Wednesday, 6 May 2015: 3:30 PM
Great Lakes Ballroom (Crowne Plaza Minneapolis Northstar)
During the past decade, seminal research concerning wildland fire episodes within the grass-dominated fuelscape of the southern Great Plains has led to improved forecasts and warnings. Much of this advancement has focused upon synoptic-scale composites of fire-effective midlatitude cyclones. However, a meso-scale commonality associated with significant wildfires on the southern Great Plains is the presence of low-level tropospheric thermal ridges. Analogous to the well documented fire-effectiveness of the West Coast Thermal Trough, low-level thermal ridges appear to have dramatic influences on fire activity across the southern Great Plains. In fact, identification of these features in proximity to midlevel wind maxima has proven useful in forecasting the evolution, intensity and areal scope of regional wildfire outbreaks. This study will provide detailed meteorological analyses of fire-effective low-level thermal ridges on the southern Great Plains.

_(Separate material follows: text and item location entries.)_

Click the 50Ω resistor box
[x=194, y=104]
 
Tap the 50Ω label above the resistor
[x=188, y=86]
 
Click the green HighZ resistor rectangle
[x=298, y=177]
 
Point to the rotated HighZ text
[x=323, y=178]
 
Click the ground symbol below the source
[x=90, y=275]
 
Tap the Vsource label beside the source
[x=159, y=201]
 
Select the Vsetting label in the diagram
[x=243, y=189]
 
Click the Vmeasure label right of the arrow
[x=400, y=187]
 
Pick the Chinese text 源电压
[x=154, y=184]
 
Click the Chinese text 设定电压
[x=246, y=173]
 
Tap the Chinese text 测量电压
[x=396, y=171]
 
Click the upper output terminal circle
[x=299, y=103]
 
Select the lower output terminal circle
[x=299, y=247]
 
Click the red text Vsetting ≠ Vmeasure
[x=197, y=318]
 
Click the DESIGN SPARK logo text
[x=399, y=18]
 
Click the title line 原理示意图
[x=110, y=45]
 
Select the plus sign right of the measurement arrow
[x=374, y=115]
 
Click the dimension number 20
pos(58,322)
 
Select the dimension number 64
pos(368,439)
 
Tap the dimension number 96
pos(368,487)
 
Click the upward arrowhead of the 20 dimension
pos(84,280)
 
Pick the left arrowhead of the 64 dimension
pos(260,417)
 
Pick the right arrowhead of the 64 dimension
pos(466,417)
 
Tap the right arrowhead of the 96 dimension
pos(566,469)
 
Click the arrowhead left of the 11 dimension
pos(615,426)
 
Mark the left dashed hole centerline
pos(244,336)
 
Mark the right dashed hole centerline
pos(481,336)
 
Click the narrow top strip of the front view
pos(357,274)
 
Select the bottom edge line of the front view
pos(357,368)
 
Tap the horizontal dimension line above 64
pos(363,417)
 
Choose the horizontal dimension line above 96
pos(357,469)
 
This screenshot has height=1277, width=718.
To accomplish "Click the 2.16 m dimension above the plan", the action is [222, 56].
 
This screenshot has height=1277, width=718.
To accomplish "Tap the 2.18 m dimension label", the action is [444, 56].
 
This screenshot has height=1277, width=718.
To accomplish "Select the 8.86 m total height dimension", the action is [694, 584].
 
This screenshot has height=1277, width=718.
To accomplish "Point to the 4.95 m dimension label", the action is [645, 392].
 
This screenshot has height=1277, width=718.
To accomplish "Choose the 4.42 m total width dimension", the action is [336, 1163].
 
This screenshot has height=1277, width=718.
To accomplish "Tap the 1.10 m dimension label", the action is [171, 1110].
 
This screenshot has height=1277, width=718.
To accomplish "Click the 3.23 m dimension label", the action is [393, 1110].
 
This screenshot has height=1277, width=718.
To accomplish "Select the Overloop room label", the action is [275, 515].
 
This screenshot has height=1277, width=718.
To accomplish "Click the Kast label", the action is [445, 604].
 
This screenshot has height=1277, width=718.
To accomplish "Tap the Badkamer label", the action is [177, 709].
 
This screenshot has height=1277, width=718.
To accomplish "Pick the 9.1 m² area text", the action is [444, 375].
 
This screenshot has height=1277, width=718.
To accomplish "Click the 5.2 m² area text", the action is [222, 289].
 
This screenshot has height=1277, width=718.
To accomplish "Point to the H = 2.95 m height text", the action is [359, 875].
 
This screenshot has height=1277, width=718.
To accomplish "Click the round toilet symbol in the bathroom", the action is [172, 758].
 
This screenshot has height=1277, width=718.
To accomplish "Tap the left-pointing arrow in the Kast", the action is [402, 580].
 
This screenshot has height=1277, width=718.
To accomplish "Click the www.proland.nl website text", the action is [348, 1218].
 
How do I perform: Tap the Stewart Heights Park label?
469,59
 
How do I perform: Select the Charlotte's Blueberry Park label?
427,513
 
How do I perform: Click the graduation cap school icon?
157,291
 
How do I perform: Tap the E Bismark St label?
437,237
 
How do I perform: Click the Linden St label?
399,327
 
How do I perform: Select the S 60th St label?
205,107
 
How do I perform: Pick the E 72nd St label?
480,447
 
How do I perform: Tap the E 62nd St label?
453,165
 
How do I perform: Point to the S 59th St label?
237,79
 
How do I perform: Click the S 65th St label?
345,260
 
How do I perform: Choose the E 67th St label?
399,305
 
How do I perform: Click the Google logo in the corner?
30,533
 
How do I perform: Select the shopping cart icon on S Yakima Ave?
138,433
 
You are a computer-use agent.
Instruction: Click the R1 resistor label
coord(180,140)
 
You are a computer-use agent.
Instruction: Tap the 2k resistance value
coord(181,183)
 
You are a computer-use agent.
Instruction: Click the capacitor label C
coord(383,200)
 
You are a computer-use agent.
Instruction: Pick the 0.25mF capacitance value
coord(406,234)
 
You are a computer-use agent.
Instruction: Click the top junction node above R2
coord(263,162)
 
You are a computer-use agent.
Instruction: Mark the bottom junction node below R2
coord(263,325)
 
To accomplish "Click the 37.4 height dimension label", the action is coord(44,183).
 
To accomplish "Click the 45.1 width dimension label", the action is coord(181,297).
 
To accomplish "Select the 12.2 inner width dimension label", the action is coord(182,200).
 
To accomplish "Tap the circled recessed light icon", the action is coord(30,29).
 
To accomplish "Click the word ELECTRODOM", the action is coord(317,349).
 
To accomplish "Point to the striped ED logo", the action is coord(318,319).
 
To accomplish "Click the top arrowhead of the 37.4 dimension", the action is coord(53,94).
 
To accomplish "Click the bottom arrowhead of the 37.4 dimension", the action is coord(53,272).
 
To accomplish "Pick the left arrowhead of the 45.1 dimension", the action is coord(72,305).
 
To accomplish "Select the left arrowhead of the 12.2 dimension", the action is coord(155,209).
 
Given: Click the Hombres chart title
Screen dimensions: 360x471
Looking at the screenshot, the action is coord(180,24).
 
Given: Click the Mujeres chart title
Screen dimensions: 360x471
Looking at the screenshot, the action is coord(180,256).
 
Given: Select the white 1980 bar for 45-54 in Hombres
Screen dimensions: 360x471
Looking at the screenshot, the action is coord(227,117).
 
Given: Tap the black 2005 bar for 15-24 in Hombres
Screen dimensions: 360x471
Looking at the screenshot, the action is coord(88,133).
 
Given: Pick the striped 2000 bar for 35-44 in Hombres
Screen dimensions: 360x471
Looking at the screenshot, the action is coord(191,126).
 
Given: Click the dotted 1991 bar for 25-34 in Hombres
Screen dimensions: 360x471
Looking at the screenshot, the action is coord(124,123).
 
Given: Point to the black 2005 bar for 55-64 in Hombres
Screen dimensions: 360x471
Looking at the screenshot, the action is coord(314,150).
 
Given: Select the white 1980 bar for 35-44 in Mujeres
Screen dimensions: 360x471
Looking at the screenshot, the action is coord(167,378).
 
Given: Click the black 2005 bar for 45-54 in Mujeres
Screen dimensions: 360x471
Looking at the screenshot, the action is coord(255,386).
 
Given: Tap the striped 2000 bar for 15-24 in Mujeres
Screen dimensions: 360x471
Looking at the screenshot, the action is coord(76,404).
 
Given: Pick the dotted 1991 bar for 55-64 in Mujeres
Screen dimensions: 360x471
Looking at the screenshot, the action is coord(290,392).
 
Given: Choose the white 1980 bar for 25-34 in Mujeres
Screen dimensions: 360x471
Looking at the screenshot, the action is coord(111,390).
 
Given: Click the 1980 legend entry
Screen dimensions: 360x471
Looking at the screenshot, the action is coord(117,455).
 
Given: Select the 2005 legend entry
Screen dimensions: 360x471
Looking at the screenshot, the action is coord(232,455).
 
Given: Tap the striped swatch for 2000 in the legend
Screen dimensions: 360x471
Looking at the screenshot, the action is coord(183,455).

The North American Regional Reanalysis will be used to investigate atmospheric characteristics of low-level thermal ridges associated with widespread fire activity during the 9 April 2009, 27 February 2011, 9 April 2011, and 14 April 2011 firestorms on the southern Great Plains, as well as the 11 May 2014 Double Diamond fire, the most devastating fire (per home loss) in Texas Panhandle history. These analyses will show that low-level thermal ridges are often a dominant meteorological factor supporting ignition and extreme wildland fire behavior on the southern Great Plains, with a tendency for intense wildfires to occur on the windward side of pronounced low-level thermal ridges.